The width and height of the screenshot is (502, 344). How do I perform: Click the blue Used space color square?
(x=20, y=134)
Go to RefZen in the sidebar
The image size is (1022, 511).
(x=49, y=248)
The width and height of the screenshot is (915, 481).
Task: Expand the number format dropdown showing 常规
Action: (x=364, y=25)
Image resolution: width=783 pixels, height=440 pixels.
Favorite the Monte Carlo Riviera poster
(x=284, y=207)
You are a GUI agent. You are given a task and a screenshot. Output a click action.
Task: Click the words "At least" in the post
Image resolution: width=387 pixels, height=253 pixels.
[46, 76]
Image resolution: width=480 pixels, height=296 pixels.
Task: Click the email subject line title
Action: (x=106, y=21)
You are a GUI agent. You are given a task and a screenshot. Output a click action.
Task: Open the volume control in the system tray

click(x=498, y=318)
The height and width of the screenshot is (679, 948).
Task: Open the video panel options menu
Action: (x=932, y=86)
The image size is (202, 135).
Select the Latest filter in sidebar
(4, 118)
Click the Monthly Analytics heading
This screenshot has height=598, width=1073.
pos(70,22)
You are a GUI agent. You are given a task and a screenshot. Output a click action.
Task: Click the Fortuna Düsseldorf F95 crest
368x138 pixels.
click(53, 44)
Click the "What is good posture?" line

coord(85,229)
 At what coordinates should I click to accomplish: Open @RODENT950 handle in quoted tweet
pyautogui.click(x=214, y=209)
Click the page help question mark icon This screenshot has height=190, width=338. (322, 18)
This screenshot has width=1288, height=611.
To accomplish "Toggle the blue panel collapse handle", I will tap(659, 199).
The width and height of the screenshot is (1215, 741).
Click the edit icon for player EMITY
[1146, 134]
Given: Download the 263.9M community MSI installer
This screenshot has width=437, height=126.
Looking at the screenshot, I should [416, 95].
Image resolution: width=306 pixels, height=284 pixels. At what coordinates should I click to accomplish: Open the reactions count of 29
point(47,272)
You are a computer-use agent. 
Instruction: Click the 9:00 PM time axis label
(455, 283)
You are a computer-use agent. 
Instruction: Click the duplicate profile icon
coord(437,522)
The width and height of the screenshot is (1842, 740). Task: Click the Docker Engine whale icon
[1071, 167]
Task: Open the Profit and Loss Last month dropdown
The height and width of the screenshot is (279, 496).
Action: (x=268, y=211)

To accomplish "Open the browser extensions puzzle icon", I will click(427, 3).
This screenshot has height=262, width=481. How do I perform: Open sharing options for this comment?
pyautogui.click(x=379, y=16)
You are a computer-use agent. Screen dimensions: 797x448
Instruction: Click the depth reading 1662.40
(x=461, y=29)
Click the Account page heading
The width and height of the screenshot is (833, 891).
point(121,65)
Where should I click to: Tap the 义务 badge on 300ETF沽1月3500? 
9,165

——————————

* _What the task asks_
Each entry is to be given again, exactly as it stands.

* _Answer section_
The width and height of the screenshot is (502, 344). How do I perform: Click the blue Used space color square?
(x=20, y=134)
Go to RefZen in the sidebar
The image size is (1022, 511).
(x=49, y=248)
The width and height of the screenshot is (915, 481).
Task: Expand the number format dropdown showing 常规
Action: (x=364, y=25)
Image resolution: width=783 pixels, height=440 pixels.
Favorite the Monte Carlo Riviera poster
(x=284, y=207)
You are a GUI agent. You are given a task and a screenshot. Output a click action.
Task: Click the words "At least" in the post
Image resolution: width=387 pixels, height=253 pixels.
[46, 76]
Image resolution: width=480 pixels, height=296 pixels.
Task: Click the email subject line title
Action: (x=106, y=21)
You are a GUI agent. You are given a task and a screenshot. Output a click action.
Task: Open the volume control in the system tray

click(x=498, y=318)
The height and width of the screenshot is (679, 948).
Task: Open the video panel options menu
Action: (x=932, y=86)
The image size is (202, 135).
Select the Latest filter in sidebar
(4, 118)
Click the Monthly Analytics heading
This screenshot has height=598, width=1073.
pos(70,22)
You are a GUI agent. You are given a task and a screenshot. Output a click action.
Task: Click the Fortuna Düsseldorf F95 crest
368x138 pixels.
click(53, 44)
Click the "What is good posture?" line

coord(85,229)
 At what coordinates should I click to accomplish: Open @RODENT950 handle in quoted tweet
pyautogui.click(x=214, y=209)
Click the page help question mark icon This screenshot has height=190, width=338. (322, 18)
This screenshot has width=1288, height=611.
To accomplish "Toggle the blue panel collapse handle", I will tap(659, 199).
The width and height of the screenshot is (1215, 741).
Click the edit icon for player EMITY
[1146, 134]
Given: Download the 263.9M community MSI installer
This screenshot has width=437, height=126.
Looking at the screenshot, I should [416, 95].
Image resolution: width=306 pixels, height=284 pixels. At what coordinates should I click to accomplish: Open the reactions count of 29
point(47,272)
You are a computer-use agent. 
Instruction: Click the 9:00 PM time axis label
(455, 283)
You are a computer-use agent. 
Instruction: Click the duplicate profile icon
coord(437,522)
The width and height of the screenshot is (1842, 740). Task: Click the Docker Engine whale icon
[1071, 167]
Task: Open the Profit and Loss Last month dropdown
The height and width of the screenshot is (279, 496).
Action: (x=268, y=211)

To accomplish "Open the browser extensions puzzle icon", I will click(427, 3).
This screenshot has height=262, width=481. How do I perform: Open sharing options for this comment?
pyautogui.click(x=379, y=16)
You are a computer-use agent. Screen dimensions: 797x448
Instruction: Click the depth reading 1662.40
(x=461, y=29)
Click the Account page heading
The width and height of the screenshot is (833, 891).
point(121,65)
Where should I click to: Tap the 义务 badge on 300ETF沽1月3500? 
9,165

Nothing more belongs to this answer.